Prediction of acoustic resonance in a multistage high-speed axial compressor

多级高速轴流压缩机中声共振的预测

• 批准号: 468461660
• 负责人: Professor Dr.-Ing. Jörg Seume
• 金额: --
• 依托单位: Institut für Turbomaschinen und Fluid-Dynamik (TFD)
• 依托单位国家: 德国
• 项目类别: Research Grants
• 资助国家: 德国
• 项目状态: 未结题
• 来源: https://gepris.dfg.de/gepris/projekt/468461660?language=en
• 关键词: Prediction; acoustic; resonance; multistage; speed

Economic and regulatory requirements for high operational flexibility of jet engines and power plants lead to more frequent off-design operation of turbomachinery components. Regarding operating stability, the compressor constitutes the most critical and challenging component in these turbomachines. Besides the well-known and intensely investigated aerodynamic instabilities of surge, rotating stall, and rotating instability, high pressure fluctuations have been identified as acoustic resonance in high-speed and high-pressure axial compressors at specific off-design operating points. Recent research shows that acoustic resonance can excite mechanical vibrations, which might result in severe blade damage or immediately fatal structural failure. In addition, research shows that acoustic resonances can shift the stability limit to higher mass flow rates by triggering rotating stall and surge. As several industrial producers of turbomachinery have experienced acoustic resonances there is considerable need for the understanding and characterization on the physical mechanism of this phenomenon for future design processes. First approaches by the applicant and his coworkers have led to two models to predict and characterize acoustic resonance, but data of these phenomena have rarely been reported in open literature. Therefore, validation of these models is necessary. To this end, improved physical understanding of the formation mechanism of the standing waves and of the excitation mechanisms is essential. The objective of the proposed project is to give further insights into the excitation mechanism and the resonance conditions in multi-stage axial compressors. Extensive simultaneous measurements of the tip leakage flow and the resonant acoustic field are carried out for the first time in a high-speed multistage axial compressor, which approximates realistic machine conditions. Based on the highly accurate measurements and numerical simulations, validation and calibration of the prediction models will be performed, which will lead to an approach to predict the occurrence of acoustic resonance.
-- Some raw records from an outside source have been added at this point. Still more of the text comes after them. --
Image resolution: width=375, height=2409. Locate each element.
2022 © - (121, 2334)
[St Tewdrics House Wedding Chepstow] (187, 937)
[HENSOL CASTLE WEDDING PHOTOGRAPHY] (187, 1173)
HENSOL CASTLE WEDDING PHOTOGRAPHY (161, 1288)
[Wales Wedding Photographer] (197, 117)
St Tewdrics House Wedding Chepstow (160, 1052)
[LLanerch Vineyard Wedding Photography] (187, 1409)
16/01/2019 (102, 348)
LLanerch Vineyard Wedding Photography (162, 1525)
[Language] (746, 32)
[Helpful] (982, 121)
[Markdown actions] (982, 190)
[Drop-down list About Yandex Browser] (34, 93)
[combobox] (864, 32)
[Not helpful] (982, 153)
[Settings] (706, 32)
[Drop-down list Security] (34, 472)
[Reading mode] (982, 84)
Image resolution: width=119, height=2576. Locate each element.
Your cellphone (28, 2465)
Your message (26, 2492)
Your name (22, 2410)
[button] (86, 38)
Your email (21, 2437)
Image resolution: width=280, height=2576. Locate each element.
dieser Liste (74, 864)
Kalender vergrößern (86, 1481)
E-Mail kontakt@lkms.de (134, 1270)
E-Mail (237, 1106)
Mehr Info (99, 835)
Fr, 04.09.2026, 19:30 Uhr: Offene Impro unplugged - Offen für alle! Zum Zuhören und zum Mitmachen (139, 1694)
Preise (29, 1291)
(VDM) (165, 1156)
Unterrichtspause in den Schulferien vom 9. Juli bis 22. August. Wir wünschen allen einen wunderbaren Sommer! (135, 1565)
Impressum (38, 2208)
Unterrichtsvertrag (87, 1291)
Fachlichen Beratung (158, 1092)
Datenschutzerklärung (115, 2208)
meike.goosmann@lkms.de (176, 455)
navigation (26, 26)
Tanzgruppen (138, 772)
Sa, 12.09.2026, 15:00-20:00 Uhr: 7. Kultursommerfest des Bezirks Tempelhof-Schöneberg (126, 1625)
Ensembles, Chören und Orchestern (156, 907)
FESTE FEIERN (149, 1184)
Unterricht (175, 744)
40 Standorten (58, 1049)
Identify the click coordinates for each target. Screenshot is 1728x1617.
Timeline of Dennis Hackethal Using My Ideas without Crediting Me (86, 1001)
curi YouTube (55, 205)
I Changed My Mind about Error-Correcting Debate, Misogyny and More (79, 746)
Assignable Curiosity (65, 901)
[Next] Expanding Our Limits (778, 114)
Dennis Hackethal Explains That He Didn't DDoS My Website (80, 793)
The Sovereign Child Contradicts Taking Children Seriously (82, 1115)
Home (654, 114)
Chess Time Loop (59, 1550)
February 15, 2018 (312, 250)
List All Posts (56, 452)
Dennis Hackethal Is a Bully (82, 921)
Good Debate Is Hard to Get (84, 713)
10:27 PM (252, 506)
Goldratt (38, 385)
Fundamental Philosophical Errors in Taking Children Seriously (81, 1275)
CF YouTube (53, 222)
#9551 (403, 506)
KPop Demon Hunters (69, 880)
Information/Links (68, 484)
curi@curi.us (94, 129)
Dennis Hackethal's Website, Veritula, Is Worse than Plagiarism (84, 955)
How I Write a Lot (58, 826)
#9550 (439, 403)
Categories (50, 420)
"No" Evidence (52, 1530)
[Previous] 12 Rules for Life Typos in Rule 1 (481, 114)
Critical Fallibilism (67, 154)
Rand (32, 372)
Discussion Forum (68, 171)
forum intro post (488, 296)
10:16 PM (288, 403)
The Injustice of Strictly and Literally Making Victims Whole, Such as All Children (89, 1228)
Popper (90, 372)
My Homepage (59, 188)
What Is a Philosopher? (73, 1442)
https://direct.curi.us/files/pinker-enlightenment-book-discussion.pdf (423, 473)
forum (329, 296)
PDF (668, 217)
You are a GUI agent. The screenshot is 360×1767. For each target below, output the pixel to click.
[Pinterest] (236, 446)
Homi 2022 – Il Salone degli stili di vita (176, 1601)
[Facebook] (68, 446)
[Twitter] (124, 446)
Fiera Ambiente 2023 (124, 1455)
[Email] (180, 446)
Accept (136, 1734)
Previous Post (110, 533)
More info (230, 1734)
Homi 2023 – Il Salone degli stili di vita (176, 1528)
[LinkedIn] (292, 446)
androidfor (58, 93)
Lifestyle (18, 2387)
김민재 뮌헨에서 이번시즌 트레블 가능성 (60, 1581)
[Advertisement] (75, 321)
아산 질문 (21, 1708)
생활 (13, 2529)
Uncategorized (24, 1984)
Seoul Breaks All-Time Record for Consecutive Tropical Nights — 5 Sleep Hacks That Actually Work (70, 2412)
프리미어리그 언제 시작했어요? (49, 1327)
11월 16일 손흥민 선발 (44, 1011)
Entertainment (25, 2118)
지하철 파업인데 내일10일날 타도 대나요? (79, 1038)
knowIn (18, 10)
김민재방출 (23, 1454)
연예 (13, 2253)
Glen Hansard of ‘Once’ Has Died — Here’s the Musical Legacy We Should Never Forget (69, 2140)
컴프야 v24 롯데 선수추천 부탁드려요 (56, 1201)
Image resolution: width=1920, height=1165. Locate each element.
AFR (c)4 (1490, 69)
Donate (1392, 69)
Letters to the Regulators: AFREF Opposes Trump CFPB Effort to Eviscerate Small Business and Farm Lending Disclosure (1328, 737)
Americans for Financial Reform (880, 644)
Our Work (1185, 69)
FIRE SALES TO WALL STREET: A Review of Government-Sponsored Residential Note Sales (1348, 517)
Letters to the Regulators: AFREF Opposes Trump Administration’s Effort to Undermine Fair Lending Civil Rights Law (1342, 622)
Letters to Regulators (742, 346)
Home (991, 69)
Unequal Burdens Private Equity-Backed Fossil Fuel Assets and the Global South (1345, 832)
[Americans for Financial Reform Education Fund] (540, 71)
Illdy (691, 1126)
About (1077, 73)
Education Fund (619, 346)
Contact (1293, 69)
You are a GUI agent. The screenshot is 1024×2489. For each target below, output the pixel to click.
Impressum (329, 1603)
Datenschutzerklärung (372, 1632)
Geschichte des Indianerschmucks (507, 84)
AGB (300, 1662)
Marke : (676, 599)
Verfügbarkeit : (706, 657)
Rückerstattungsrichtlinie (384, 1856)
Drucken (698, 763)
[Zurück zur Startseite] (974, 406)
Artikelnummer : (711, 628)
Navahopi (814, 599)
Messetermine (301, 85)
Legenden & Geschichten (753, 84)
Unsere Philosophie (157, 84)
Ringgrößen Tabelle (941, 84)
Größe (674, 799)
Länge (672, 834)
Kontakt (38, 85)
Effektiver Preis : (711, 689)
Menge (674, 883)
喷气发动机和发电厂对高操作灵活性的经济和法规要求导致叶轮机械部件更频繁地进行非设计操作。在运行稳定性方面，压缩机是这些透平机械中最关键和最具挑战性的部件。除了众所周知和深入研究的喘振、旋转失速和旋转不稳定等气动不稳定性外，高压波动还被认为是高速和高压轴流压气机在特定非设计工作点的声学共振。最近的研究表明，声学共振可以激发机械振动，这可能会导致严重的叶片损伤或立即造成致命的结构故障。此外，研究表明，声学共振可以通过触发旋转失速和喘振，将稳定性极限转移到更高的质量流量。由于叶轮机械的几个工业生产者已经经历了声学共振，在未来的设计过程中，有相当大的必要了解和表征这种现象的物理机制。申请人和他的同事的第一个方法导致了两个模型来预测和表征声学共振，但这些现象的数据在公开文献中很少被报道。因此，有必要对这些模型进行验证。为此，改善对驻波形成机制和激发机制的物理理解是至关重要的。该项目的目标是进一步深入了解多级轴流压气机的激振机理和共振条件。在一台高速多级轴流压气机上，首次对叶尖泄漏流动和共振声场进行了广泛的同时测量，接近于实际的机械条件。在高精度测量和数值模拟的基础上，将对预测模型进行验证和校准，这将导致一种预测声学共振发生的方法。